▸ **Text**
========================================================================

Advanced malware, dubbed AcidBox, has been identified by researchers who say a mysterious cybergang used it twice against Russian organizations as far back as 2017. In a report released Wednesday, Palo Alto Networks’ Unit 42 sheds new light onto attacks against the popular open-source virtualization software VirtualBox that used the AcidBox malware.
Unit 42’s postmortem on the VirtualBox attacks begins in 2008 when researchers at Core Security found a bug in the Windows Vista security mechanism called Driver Signature Enforcement (DSE). The flaw allowed an attacker to disable DSE and install rogue software onto targeted instances of Oracle’s VirtualBox software. The bug (CVE-2008-3431) impacting VirtualBox driver VBoxDrv.sys was patched in version 1.6.4.
Fast forward to 2o14, and the notorious Turla Group developed the first malware to abused a third-party device driver to disable DSE, weaponizing Core Security’s research. The Turla Group attacks also focused on VirtualBox drivers. And despite Oracle’s 2008 patch, Turla operators successfully figured out how to disabled DSE with its malware. That’s because, according to Unit 42, despite the bug (CVE-2008-3431) fix, only one of two vulnerabilities were patched in 2008.
“The exploit used by Turla actually abuses two vulnerabilities — of which, only one was ever fixed [with CVE-2008-3431],” Unit 42 wrote in its report posted Wednesday. The Turla Group malware, researchers said, also targeted a second DSE vulnerability tied to a signed VirtualBox driver (VBoxDrv.sys v1.6.2) using what would later be identified as AcidBox malware.

========================================================================

▸ **Supplied data**
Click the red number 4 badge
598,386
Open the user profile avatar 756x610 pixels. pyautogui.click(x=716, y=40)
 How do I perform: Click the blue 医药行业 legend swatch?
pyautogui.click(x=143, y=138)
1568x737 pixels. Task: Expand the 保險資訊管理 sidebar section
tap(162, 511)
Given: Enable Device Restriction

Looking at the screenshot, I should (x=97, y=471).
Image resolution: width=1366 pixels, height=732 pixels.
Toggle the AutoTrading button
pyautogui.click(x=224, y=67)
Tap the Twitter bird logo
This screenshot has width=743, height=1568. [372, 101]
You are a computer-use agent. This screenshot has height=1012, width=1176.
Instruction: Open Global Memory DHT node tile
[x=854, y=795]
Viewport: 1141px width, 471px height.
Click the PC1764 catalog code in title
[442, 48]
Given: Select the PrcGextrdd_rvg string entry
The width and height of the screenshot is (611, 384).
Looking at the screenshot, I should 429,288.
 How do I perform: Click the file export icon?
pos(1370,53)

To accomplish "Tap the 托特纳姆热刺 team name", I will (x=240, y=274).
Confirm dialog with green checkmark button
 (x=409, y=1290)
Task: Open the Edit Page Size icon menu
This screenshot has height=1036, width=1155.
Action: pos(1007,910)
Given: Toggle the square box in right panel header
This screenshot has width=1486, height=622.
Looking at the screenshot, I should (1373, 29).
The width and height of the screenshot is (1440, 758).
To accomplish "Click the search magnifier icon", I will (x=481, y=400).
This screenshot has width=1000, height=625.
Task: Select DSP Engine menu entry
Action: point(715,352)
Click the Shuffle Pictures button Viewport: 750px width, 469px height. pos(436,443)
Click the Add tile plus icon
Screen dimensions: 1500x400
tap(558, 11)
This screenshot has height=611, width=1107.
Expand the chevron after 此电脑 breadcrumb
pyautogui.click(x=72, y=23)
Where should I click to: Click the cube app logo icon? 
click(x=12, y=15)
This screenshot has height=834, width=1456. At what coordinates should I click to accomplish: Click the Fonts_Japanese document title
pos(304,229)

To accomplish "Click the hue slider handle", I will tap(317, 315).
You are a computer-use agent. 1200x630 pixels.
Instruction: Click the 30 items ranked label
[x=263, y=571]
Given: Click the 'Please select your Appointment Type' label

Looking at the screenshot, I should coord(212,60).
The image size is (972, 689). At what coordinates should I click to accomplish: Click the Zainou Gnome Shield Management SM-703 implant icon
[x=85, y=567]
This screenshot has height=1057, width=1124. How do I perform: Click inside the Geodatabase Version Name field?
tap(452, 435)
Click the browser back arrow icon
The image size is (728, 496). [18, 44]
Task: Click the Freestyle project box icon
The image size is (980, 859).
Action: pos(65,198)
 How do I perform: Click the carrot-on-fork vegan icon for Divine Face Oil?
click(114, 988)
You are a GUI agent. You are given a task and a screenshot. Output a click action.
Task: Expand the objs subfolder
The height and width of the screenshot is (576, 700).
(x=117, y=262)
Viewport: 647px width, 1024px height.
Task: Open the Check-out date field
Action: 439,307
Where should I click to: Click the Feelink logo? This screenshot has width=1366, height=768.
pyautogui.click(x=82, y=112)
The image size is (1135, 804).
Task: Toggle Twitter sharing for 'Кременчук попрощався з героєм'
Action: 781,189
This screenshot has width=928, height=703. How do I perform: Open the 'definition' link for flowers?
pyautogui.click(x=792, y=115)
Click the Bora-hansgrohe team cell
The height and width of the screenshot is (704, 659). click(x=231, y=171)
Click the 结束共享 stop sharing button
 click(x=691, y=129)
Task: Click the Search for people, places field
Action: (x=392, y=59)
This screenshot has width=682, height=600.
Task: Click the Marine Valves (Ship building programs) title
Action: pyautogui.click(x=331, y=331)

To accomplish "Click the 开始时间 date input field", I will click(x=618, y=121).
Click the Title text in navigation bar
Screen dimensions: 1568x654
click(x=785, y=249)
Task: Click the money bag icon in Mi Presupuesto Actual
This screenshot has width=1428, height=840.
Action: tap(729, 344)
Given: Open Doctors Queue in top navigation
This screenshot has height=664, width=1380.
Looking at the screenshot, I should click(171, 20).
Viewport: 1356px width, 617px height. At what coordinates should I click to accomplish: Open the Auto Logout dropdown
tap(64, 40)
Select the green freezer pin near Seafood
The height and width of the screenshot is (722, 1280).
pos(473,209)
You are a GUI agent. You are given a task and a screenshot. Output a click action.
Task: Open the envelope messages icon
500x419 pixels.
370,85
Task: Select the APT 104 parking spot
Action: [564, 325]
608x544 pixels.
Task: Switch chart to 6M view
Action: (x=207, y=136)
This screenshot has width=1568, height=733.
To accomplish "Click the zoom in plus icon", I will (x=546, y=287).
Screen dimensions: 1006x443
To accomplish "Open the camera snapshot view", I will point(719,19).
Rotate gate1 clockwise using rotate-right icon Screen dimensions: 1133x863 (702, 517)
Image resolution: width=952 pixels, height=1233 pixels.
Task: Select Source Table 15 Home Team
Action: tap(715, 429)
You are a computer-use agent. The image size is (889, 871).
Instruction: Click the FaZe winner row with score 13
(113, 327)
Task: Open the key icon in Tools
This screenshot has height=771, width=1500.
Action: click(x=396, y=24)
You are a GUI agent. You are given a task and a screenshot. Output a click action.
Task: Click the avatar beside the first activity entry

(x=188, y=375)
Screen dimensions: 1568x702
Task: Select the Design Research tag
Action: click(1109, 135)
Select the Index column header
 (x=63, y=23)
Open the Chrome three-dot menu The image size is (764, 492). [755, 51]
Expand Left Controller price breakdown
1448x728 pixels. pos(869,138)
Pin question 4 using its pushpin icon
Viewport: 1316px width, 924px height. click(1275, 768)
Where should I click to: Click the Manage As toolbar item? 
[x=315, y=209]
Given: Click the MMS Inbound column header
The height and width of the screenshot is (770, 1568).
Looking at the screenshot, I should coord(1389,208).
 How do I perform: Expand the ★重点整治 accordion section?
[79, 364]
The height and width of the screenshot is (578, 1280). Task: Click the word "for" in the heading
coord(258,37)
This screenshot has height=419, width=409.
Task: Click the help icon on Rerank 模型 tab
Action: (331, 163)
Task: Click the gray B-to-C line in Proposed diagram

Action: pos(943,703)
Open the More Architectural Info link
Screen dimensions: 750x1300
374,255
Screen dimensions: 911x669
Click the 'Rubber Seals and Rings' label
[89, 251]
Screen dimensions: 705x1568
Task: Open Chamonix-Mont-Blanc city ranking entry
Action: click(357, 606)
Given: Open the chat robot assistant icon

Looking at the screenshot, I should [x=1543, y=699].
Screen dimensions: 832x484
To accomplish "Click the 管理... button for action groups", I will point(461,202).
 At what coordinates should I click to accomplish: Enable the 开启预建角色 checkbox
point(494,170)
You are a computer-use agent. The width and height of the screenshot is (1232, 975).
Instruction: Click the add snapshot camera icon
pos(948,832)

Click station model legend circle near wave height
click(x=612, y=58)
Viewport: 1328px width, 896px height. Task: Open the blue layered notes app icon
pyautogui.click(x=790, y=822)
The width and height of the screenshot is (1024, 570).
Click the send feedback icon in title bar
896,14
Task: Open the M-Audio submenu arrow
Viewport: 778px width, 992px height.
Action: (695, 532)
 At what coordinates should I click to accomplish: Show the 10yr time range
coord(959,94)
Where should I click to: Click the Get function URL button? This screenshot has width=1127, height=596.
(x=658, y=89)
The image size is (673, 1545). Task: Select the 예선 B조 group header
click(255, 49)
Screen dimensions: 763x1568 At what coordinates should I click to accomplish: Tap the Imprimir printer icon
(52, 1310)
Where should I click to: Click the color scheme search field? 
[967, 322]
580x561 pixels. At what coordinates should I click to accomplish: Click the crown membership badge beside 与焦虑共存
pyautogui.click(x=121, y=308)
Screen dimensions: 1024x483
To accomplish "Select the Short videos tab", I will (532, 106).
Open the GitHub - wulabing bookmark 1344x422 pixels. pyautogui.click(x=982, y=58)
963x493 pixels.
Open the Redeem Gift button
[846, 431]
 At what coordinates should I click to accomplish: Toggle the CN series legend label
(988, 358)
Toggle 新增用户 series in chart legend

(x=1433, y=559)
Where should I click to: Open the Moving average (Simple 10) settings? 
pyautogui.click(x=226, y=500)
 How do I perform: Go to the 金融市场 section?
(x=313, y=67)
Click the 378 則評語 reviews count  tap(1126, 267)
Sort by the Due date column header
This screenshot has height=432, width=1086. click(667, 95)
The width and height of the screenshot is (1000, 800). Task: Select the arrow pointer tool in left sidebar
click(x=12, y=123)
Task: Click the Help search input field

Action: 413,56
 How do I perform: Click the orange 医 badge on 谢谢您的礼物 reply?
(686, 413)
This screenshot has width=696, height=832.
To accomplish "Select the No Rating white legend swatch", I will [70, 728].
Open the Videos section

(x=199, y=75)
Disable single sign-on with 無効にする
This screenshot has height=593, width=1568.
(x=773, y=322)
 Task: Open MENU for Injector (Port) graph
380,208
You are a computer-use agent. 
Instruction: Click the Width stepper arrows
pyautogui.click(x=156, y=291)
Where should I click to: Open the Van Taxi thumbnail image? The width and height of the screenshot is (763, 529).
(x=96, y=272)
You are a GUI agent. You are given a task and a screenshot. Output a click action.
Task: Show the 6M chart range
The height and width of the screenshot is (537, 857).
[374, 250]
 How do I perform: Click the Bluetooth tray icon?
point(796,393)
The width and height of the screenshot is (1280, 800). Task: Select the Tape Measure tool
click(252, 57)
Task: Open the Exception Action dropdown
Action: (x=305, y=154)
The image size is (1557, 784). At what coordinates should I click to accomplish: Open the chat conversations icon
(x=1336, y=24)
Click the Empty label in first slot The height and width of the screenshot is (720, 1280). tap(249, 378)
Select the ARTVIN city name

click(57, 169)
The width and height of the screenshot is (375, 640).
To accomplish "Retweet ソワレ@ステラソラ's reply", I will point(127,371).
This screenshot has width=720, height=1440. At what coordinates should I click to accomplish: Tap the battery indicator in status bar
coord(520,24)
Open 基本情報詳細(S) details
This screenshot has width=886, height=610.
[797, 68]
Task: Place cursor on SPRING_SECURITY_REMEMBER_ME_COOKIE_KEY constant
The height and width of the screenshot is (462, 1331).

========================================================================

▸ **Requirement 1**
In the article about AcidBox malware, which version of VirtualBox patched the bug CVE-2008-3431?
▸ **Requirement 2**
Translate this sentence from the AcidBox article into Spanish: "The Turla Group attacks also focused on VirtualBox drivers."
▸ **Requirement 3**
Write the next part of the article about AcidBox malware, picking up after its final paragraph.
None of the lines are needed for this work.

▸ **Answer area 1**
Version 1.6.4.

▸ **Answer area 2**
Los ataques del Grupo Turla también se centraron en los controladores de VirtualBox.

▸ **Answer area 3**
Fast forward to 2019, and that’s when Unit 42 said said it first discovered a sample of AcidBox that had been uploaded to VirusTotal. Researchers then traced the AcidBox malware to fresh attacks against the VirtualBox driver VBoxDrv.sys v1.6.2, along with all other versions up to v3.0.0 (the current VirtualBox version is 6).
“Because of the malware’s complexity, rarity, and the fact that it’s part of a bigger toolset, we believe it was used by an advanced threat actor for targeted attacks and it’s likely that this malware is still being used today if the attacker is still active,” wrote Dominik Reichel and Esmid Idrizovic, researchers with Palo Alto Networks’ Unit 42 team.
Despite similarities between the Turla Group and the cybergang behind the recent VirtualBox attacks, researchers said the two threat groups are not linked. Turla, also known as Venomous Bear, Waterbug and Uroboros, is a Russian-speaking threat actor known since 2014.
VirtualBox Exploit
The exploit that was used by Turla abuses two vulnerabilities. The first flaw (CVE-2008-3431), fixed in 2008, exists in the VBoxDrvNtDeviceControl function in VBoxDrv.sys. The function does not properly validate a buffer associated with the Irp object, allowing local users to gain privileges by opening the \\.\VBoxDrv device and calling DeviceIoControl to send a crafted kernel address.
However, the second vulnerability is still unpatched, and was used in a newer version of Turla’s exploit, which researchers believe was introduced in 2014 in the threat group’s kernelmode malware. It is this exploit that the yet-to-be-known threat actor behind AcidBox leveraged in the 2017 attack against the two Russian firms.
Reichel told Threatpost that the unpatched flaw “never got a CVE since it was naturally (i.e. unintentionally) patched in version 3.0.0.”
“[AcidBox] uses a known VirtualBox exploit to disable Driver Signature Enforcement in Windows, but with a new twist: While it’s publicly known that VirtualBox driver VBoxDrv.sys v1.6.2 is vulnerable and used by Turla, this new malware uses the same exploit but with a slightly newer VirtualBox version,” said researchers.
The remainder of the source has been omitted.